* _Goal_
Copy the rows below word for word, starting at the first line and stopping after the line that contains "This screenshot has height=1428, width=2576.". Include that line.

### Exercise material

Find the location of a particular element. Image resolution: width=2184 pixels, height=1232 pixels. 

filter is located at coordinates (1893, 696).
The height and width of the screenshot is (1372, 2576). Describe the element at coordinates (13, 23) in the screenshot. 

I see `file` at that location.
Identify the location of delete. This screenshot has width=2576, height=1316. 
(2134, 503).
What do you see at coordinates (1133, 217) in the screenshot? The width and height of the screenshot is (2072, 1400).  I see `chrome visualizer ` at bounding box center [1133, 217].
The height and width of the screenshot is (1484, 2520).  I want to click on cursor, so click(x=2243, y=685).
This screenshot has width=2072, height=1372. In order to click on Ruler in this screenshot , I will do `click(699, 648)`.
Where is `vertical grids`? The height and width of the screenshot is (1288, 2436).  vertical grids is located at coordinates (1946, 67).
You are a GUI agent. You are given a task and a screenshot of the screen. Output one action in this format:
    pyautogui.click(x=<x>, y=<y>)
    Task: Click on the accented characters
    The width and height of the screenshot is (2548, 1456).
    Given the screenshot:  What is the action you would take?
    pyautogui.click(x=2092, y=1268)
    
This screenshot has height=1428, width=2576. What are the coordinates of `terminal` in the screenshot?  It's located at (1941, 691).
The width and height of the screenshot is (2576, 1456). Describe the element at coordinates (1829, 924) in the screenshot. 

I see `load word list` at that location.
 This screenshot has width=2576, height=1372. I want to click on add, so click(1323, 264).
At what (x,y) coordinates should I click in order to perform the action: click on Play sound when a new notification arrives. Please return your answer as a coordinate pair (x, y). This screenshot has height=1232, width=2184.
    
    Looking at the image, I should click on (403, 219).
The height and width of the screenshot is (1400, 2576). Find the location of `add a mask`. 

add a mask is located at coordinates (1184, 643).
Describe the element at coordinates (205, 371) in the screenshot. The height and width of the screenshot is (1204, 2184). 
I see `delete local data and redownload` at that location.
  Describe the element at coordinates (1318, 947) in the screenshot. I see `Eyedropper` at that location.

######

* _The result_
Find the location of a particular element. Image resolution: width=2184 pixels, height=1232 pixels. 

filter is located at coordinates (1893, 696).
The height and width of the screenshot is (1372, 2576). Describe the element at coordinates (13, 23) in the screenshot. 

I see `file` at that location.
Identify the location of delete. This screenshot has width=2576, height=1316. 
(2134, 503).
What do you see at coordinates (1133, 217) in the screenshot? The width and height of the screenshot is (2072, 1400).  I see `chrome visualizer ` at bounding box center [1133, 217].
The height and width of the screenshot is (1484, 2520).  I want to click on cursor, so click(x=2243, y=685).
This screenshot has width=2072, height=1372. In order to click on Ruler in this screenshot , I will do `click(699, 648)`.
Where is `vertical grids`? The height and width of the screenshot is (1288, 2436).  vertical grids is located at coordinates (1946, 67).
You are a GUI agent. You are given a task and a screenshot of the screen. Output one action in this format:
    pyautogui.click(x=<x>, y=<y>)
    Task: Click on the accented characters
    The width and height of the screenshot is (2548, 1456).
    Given the screenshot:  What is the action you would take?
    pyautogui.click(x=2092, y=1268)
    
This screenshot has height=1428, width=2576. What are the coordinates of `terminal` in the screenshot?  It's located at (1941, 691).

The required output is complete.